▶ [Exercise directions] What lines of the data below hold "computer"? Show them.

▶ [Dataset excerpts]
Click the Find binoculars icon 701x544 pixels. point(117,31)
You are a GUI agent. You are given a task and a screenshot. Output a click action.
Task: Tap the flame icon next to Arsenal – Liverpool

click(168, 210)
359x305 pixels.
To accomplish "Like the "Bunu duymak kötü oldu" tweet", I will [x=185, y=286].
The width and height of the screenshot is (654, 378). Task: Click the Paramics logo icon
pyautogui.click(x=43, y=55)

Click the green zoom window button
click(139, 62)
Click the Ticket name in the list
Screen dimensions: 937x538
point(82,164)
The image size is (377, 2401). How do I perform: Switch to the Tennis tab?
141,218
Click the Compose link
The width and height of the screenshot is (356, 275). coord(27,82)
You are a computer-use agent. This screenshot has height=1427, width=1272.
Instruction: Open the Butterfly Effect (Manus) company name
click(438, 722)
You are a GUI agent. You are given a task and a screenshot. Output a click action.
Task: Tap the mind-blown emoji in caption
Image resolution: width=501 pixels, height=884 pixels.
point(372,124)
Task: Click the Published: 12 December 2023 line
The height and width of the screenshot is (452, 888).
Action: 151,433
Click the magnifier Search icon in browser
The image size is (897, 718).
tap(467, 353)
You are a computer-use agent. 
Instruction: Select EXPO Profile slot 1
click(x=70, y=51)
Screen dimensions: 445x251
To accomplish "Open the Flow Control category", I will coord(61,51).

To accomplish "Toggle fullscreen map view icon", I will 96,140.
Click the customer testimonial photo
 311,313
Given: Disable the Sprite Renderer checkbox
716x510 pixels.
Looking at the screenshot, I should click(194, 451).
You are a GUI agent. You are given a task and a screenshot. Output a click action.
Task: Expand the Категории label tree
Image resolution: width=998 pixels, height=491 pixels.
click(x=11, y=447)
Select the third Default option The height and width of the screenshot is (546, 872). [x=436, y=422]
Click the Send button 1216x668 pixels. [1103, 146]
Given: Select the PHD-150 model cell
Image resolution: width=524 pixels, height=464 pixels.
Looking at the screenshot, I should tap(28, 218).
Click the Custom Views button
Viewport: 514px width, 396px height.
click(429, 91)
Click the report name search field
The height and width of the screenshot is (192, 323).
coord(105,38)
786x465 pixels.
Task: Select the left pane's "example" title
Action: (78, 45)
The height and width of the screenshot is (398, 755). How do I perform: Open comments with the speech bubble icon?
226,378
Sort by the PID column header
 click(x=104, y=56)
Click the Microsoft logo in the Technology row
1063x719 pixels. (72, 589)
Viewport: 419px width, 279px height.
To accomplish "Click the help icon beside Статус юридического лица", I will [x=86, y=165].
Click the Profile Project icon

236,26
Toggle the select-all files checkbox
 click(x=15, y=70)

▶ [Final answer]
You are a computer-use agent. This screenshot has height=1427, width=1272.
You are a computer-use agent. 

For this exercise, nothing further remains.